Ophthalmologists vs chatbots

October 19, 2023 Staff reporters

A US study found ChatGPT responded to patient eyecare questions with answers which did not significantly differ from those of ophthalmologists, while a Canadian study showed ChatGPT’s ophthalmology exam performance leapt from 46% to 84% accuracy within six months.

 

Writing in JAMA Network Open, Stanford University’s Isaac Bernstein and colleagues said they took questions and answers from the American Academy of Ophthalmology-affiliated Eye Care Forum.
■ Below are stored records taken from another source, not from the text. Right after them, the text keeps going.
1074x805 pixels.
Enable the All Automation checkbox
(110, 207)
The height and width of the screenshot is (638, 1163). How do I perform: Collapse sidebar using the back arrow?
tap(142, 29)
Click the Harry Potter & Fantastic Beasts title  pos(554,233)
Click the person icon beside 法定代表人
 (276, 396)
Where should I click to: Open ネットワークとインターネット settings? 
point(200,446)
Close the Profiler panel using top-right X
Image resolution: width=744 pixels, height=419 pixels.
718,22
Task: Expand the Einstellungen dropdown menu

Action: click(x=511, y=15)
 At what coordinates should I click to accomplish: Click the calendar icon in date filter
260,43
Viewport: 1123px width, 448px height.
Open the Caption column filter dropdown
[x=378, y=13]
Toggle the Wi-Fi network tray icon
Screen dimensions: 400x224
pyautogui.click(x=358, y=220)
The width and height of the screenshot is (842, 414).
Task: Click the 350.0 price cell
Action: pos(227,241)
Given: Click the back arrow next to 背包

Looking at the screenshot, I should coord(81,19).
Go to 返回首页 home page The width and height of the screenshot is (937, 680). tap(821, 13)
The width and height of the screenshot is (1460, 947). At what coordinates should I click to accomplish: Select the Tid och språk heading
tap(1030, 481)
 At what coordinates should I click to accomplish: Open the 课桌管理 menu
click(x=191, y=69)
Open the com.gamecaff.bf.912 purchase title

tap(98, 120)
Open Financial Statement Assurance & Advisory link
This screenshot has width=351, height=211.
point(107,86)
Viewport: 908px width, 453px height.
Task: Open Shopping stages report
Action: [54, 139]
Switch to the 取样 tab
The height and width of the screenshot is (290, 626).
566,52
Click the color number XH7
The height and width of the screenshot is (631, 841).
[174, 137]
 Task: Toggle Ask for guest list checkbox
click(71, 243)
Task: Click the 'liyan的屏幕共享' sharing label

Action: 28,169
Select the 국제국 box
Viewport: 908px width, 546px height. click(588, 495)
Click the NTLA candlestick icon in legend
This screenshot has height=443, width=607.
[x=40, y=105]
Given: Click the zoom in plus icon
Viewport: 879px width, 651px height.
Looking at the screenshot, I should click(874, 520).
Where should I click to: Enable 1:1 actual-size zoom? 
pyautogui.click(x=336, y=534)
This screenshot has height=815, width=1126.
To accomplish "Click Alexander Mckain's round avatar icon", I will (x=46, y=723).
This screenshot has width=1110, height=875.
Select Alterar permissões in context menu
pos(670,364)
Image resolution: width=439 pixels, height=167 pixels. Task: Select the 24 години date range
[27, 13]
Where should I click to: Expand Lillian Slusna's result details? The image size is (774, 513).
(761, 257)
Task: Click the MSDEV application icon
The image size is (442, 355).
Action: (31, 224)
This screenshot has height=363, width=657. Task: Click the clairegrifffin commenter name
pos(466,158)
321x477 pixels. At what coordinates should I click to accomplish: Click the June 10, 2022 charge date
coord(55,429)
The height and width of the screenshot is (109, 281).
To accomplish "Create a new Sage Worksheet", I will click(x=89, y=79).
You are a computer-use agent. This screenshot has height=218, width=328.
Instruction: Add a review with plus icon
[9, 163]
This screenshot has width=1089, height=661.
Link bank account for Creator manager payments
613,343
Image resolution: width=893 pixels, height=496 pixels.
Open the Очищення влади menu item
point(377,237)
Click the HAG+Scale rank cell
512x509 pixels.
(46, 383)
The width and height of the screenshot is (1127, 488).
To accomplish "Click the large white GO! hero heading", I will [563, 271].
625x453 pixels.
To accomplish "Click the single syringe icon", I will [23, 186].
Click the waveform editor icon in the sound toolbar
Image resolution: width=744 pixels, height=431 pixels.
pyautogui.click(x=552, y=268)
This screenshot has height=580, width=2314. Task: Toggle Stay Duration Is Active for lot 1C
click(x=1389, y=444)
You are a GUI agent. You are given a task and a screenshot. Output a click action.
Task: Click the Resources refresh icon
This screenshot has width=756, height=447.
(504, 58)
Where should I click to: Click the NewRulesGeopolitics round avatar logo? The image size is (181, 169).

Of these, 200 question-answer pairs were compared with responses from AI-driven large language model (LLM) ChatGPT.

 

Eight ophthalmologists reviewed the answers to see if they could distinguish which were from real doctors and which were ChatGPT’s, resulting in a mean accuracy of 61%. The research team said the likelihood of chatbot answers containing incorrect or inappropriate material was also comparable with human answers, concluding the chatbot could generate surprisingly coherent and correct answers to many ophthalmology questions, some of which were quite detailed and specialised. “Our results suggest that LLMs can provide appropriate ophthalmic advice to common patient questions of varying complexity,” they wrote.

 

In a separate study, published in JAMA Ophthalmology, Toronto and Western Ontario researchers found ChatGPT answered multiple-choice questions on OphthoQuestions, commonly used in preparation for board-certification exams, with 84% accuracy. The study expanded previous research which showed an earlier version of the chatbot answered just 46% of the multiple-choice questions correctly in January 2023 and 58% in February 2023.